Monday, May 14, 2018

`With Polyhedral Eye and Shabby Clothes'

One of the first “modern” poets I discovered on my own, outside of school, was Karl Shapiro. I was fourteen when I found a selection of his early poems in one of the Oscar Williams anthologies, which I bought because it packed a lot of poetry into a small, inexpensive package, and because I liked the photo gallery of poets on the front and back covers. I’m trying to remember what attracted me to Shapiro. It had something to do with his acknowledged debt to Auden, whose poems I don’t think I had read as yet, but the Auden voice – an unavoidable presence around 1940 – is enormously appealing.

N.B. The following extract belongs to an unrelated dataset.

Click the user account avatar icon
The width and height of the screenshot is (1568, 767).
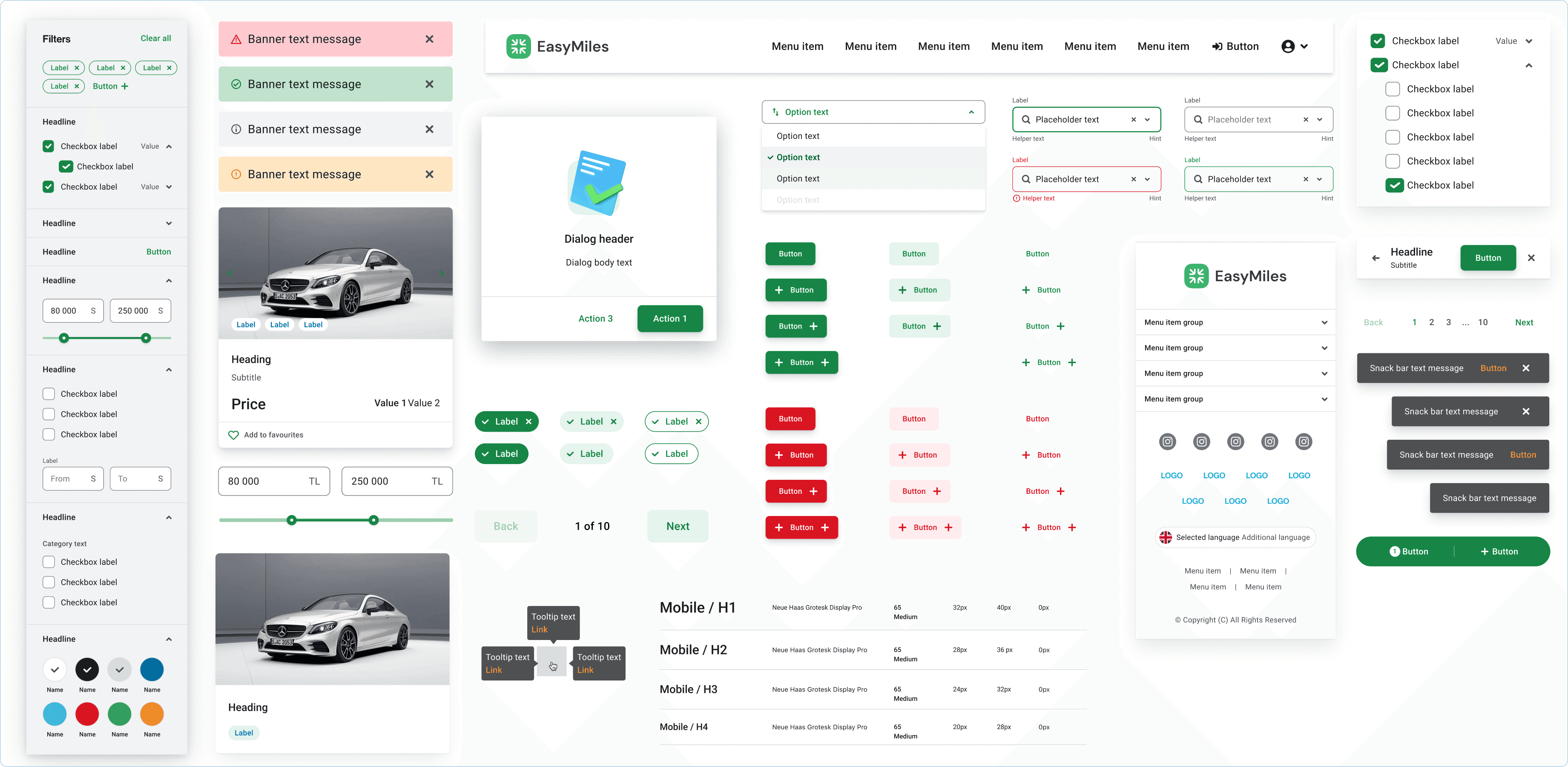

I remember being able to memorize the opening of “Scyros” without trying: “The doctor punched my vein / The captain called me Cain.” And “Buick,” “The Fly” (“O hideous little bat, the size of snot, / With polyhedral eye and shabby clothes”) and "Pharmacy." Shapiro wrote about recognizably American things. His lines were elegantly loose-limbed. The early poems, the ones I was discovering, invite recitation. You almost want to sing some of them. By the time I found Shapiro, in the mid-nineteen-sixties, he had rather perversely turned himself into a different sort of poet. In The Bourgeois Poet (1964), he wrote in prose, and only periodically did he return to well-crafted verse.

I think of Shapiro again because I’m rereading Joseph Epstein’s 2003 story collection Fabulous Small Jews. The title comes from the second stanza of “Hospital”:

“This is the Oxford of all sicknesses.
Kings have lain here and fabulous small Jews
And actresses whose legs were always news.”

Shapiro died on this date, May 14, in 2000, at age eighty-six.